══ Records provided ══

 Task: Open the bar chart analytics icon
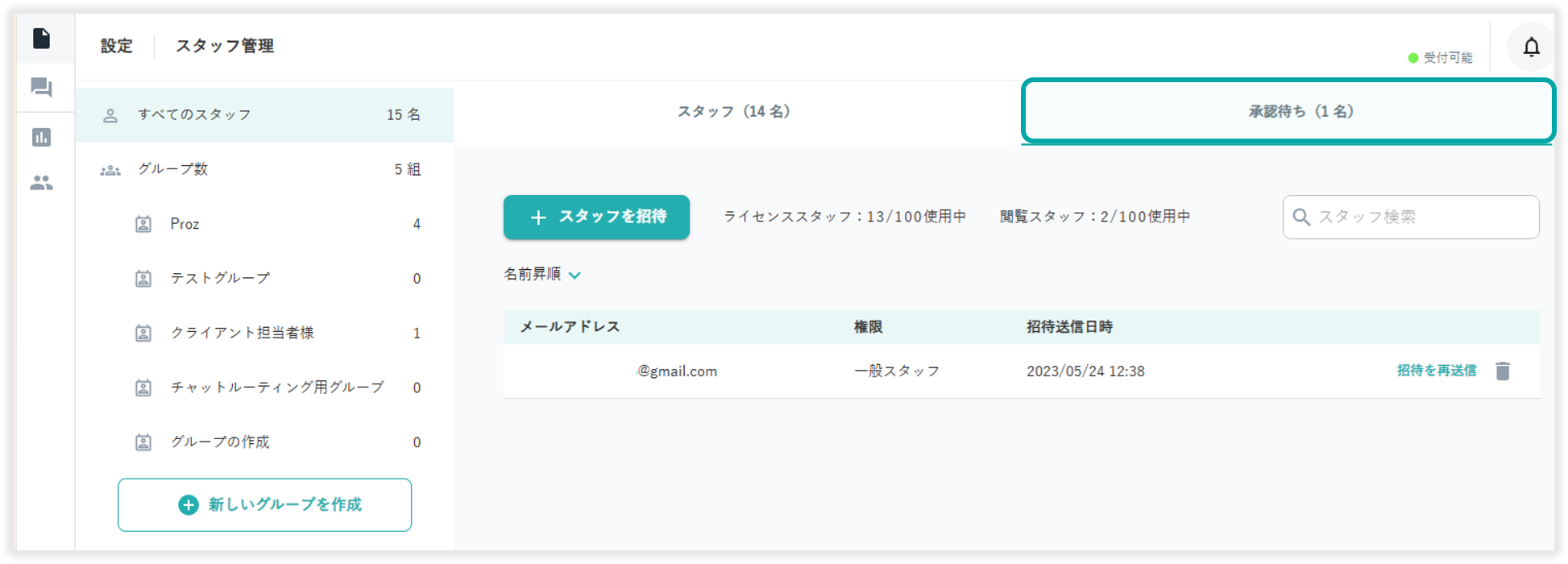pos(42,137)
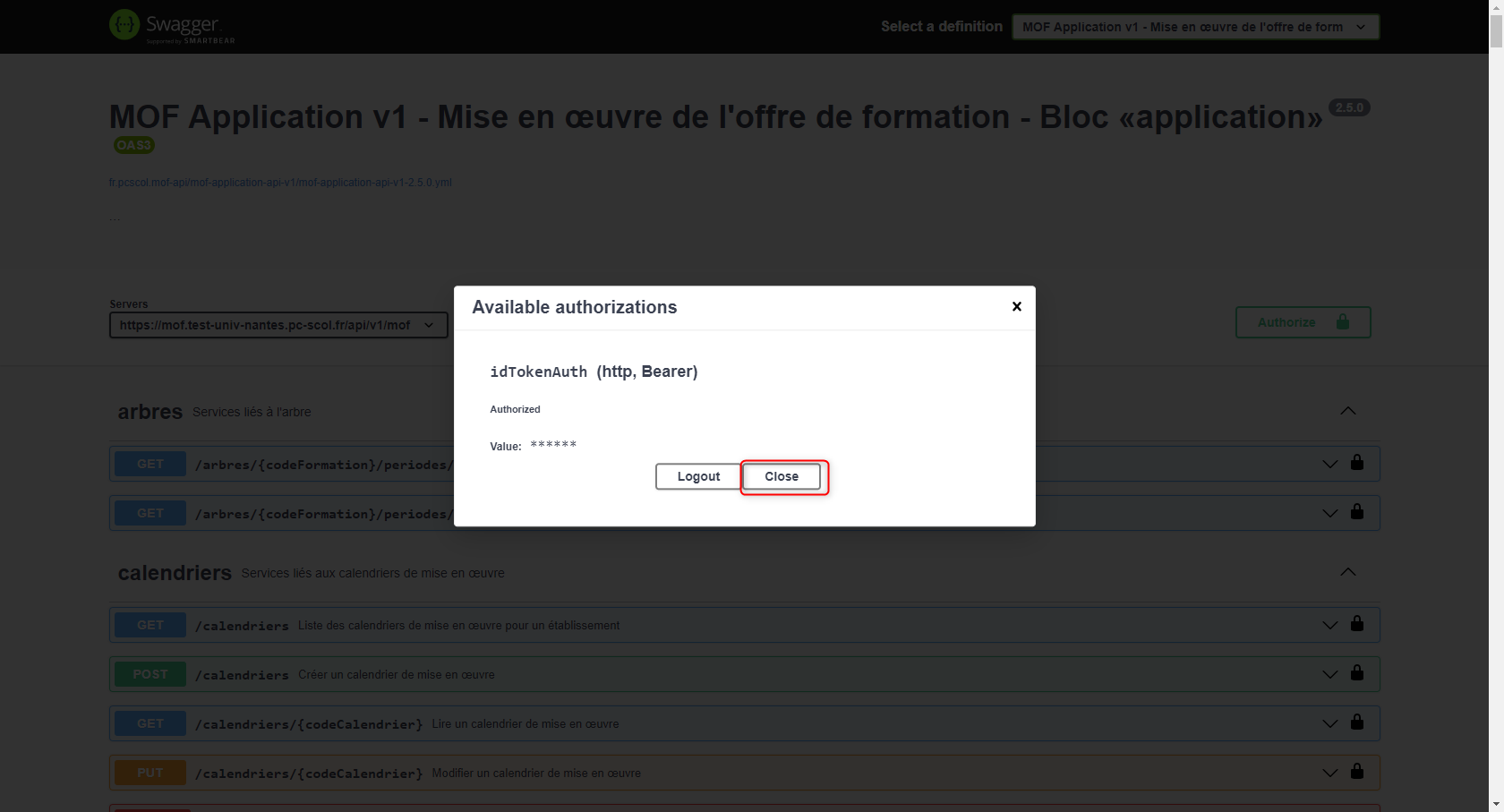
Task: Open the Select a definition dropdown
Action: pyautogui.click(x=1195, y=27)
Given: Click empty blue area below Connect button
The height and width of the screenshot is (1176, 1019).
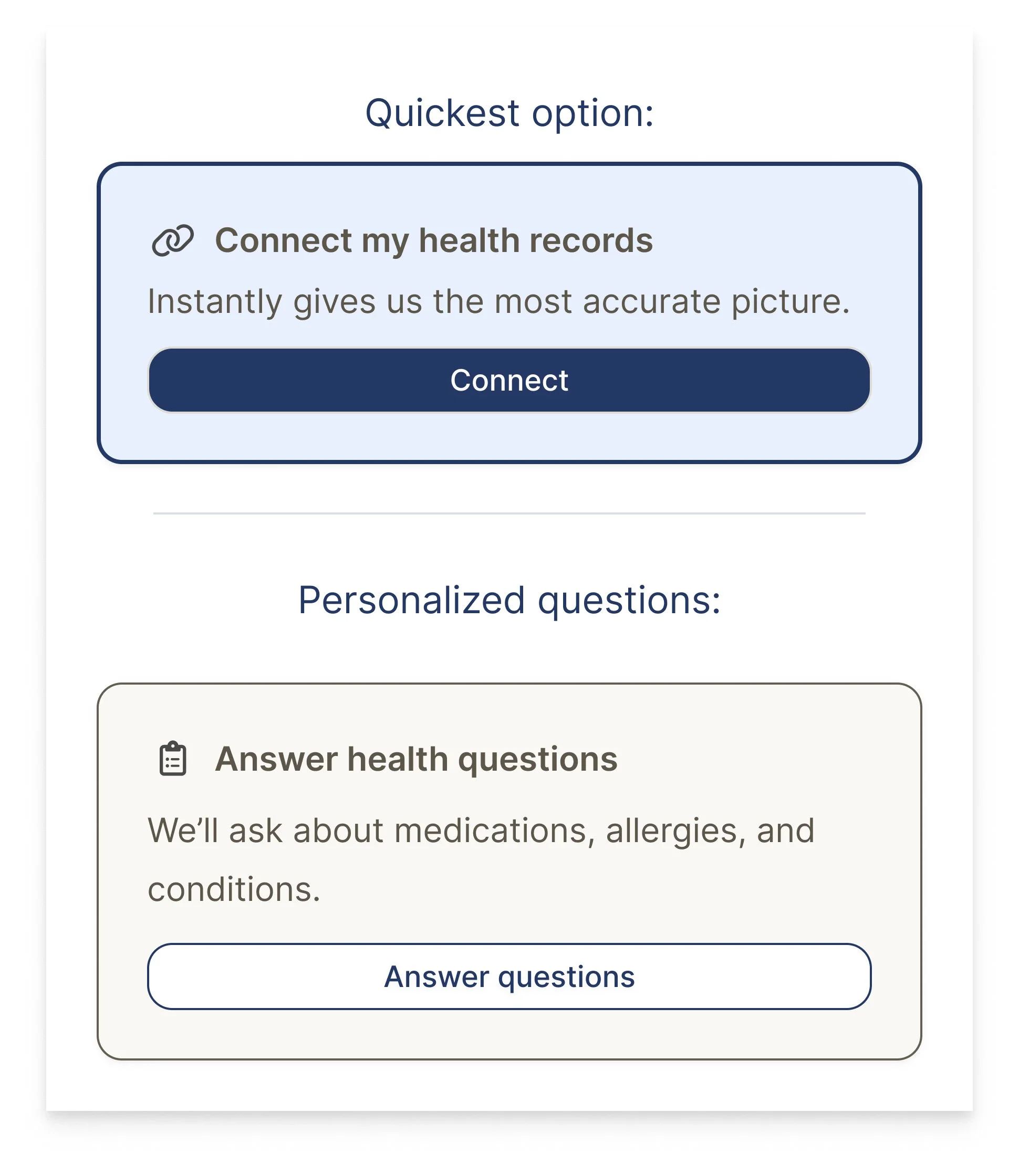Looking at the screenshot, I should (x=509, y=436).
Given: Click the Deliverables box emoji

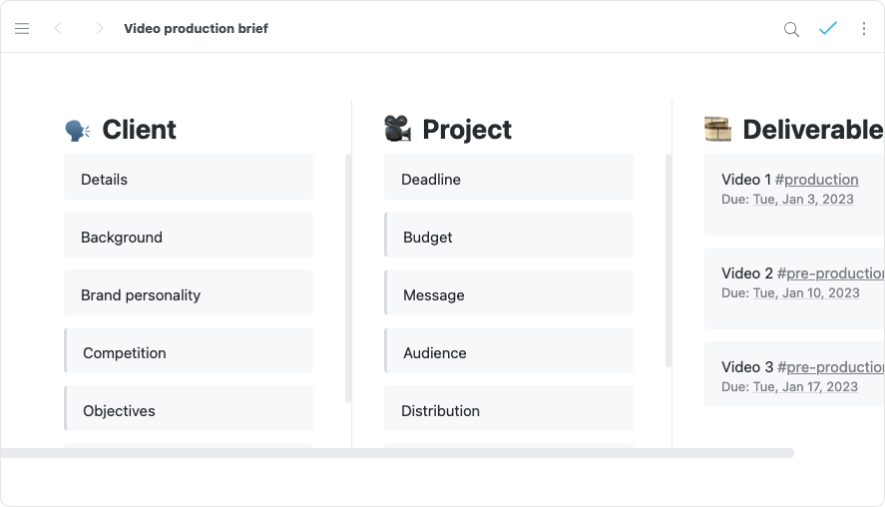Looking at the screenshot, I should point(717,130).
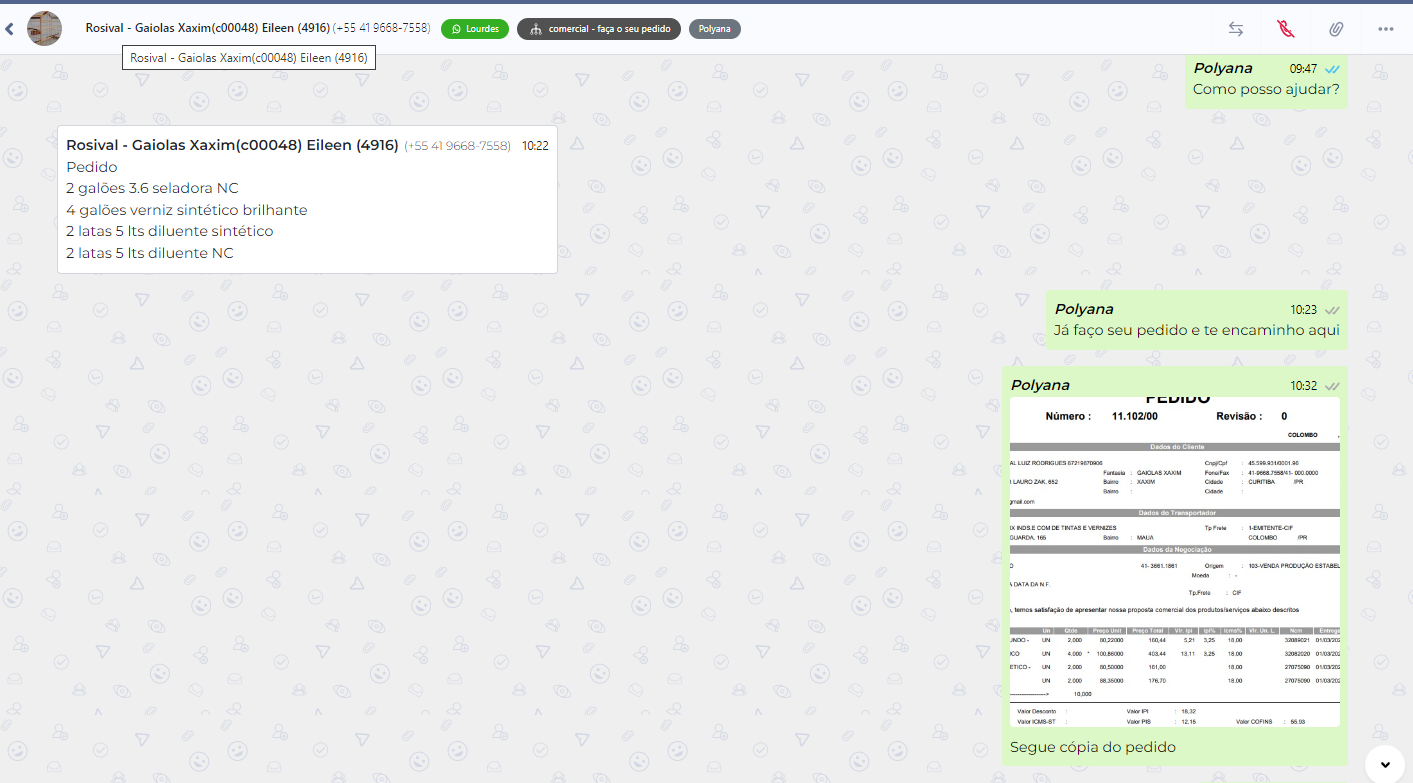The width and height of the screenshot is (1413, 783).
Task: Click delivery checkmarks on 10:32 message
Action: (1332, 386)
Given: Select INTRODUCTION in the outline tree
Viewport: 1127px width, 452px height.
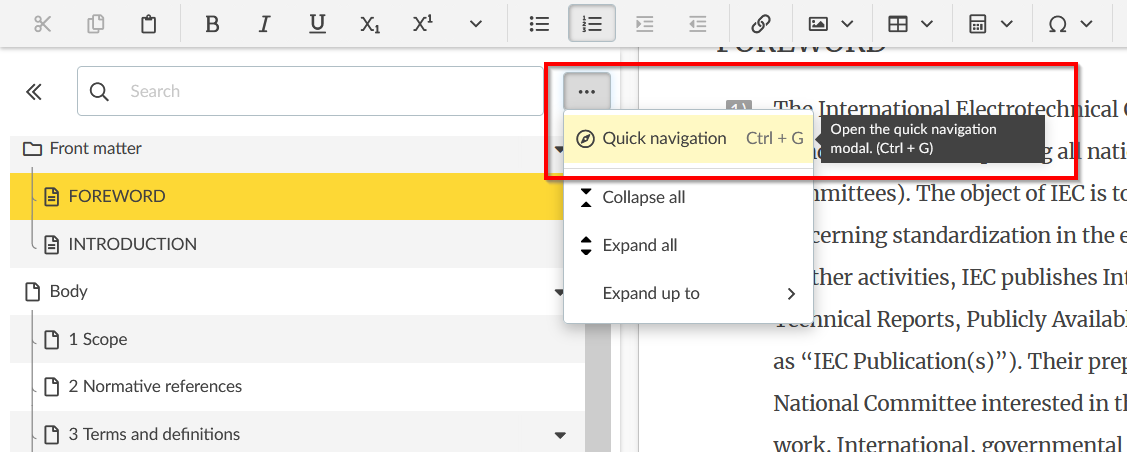Looking at the screenshot, I should [x=132, y=244].
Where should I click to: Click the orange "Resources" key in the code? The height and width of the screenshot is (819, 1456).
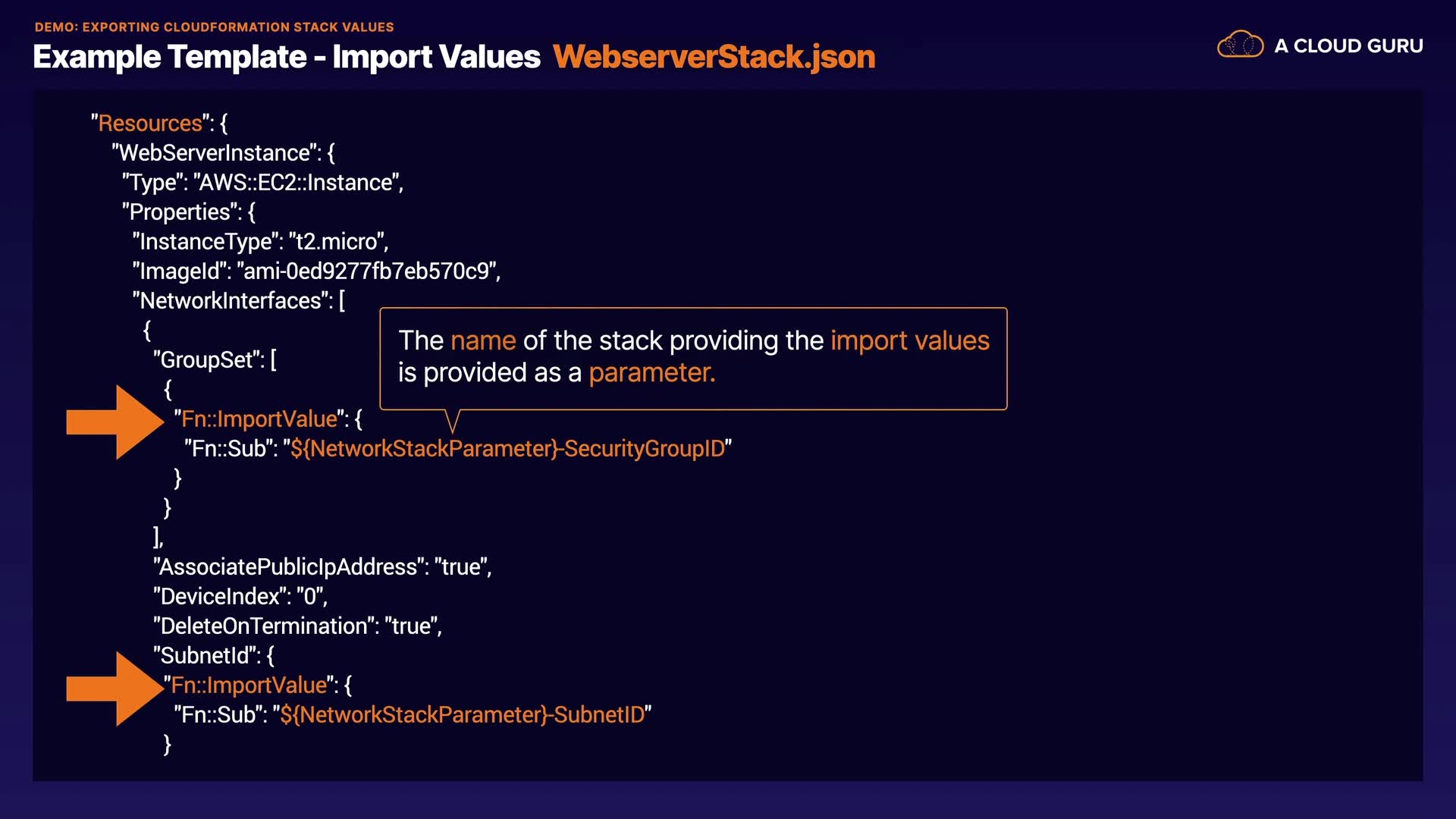(150, 124)
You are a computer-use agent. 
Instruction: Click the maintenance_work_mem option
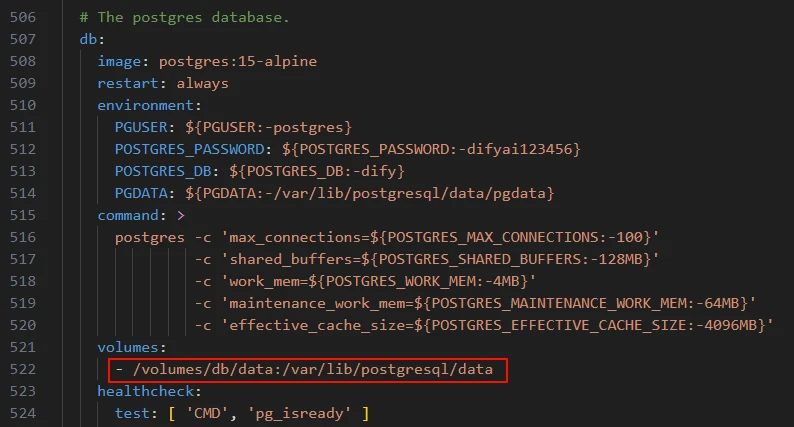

═══

→ **Your goal**: A faithful copy of every entry is needed, omitting each image.

→ **Exercise result**:
 Task: Open the bar chart analytics icon
pos(42,137)
Task: Open the Select a definition dropdown
Action: pyautogui.click(x=1195, y=27)
Given: Click empty blue area below Connect button
The height and width of the screenshot is (1176, 1019).
Looking at the screenshot, I should (x=509, y=436).
Given: Click the Deliverables box emoji

Looking at the screenshot, I should point(717,130).
The width and height of the screenshot is (1413, 783).
Task: Click delivery checkmarks on 10:32 message
Action: (1332, 386)
Given: Select INTRODUCTION in the outline tree
Viewport: 1127px width, 452px height.
Looking at the screenshot, I should [x=132, y=244].
Where should I click to: Click the orange "Resources" key in the code? The height and width of the screenshot is (819, 1456).
(150, 124)
You are a computer-use agent. 
Instruction: Click the maintenance_work_mem option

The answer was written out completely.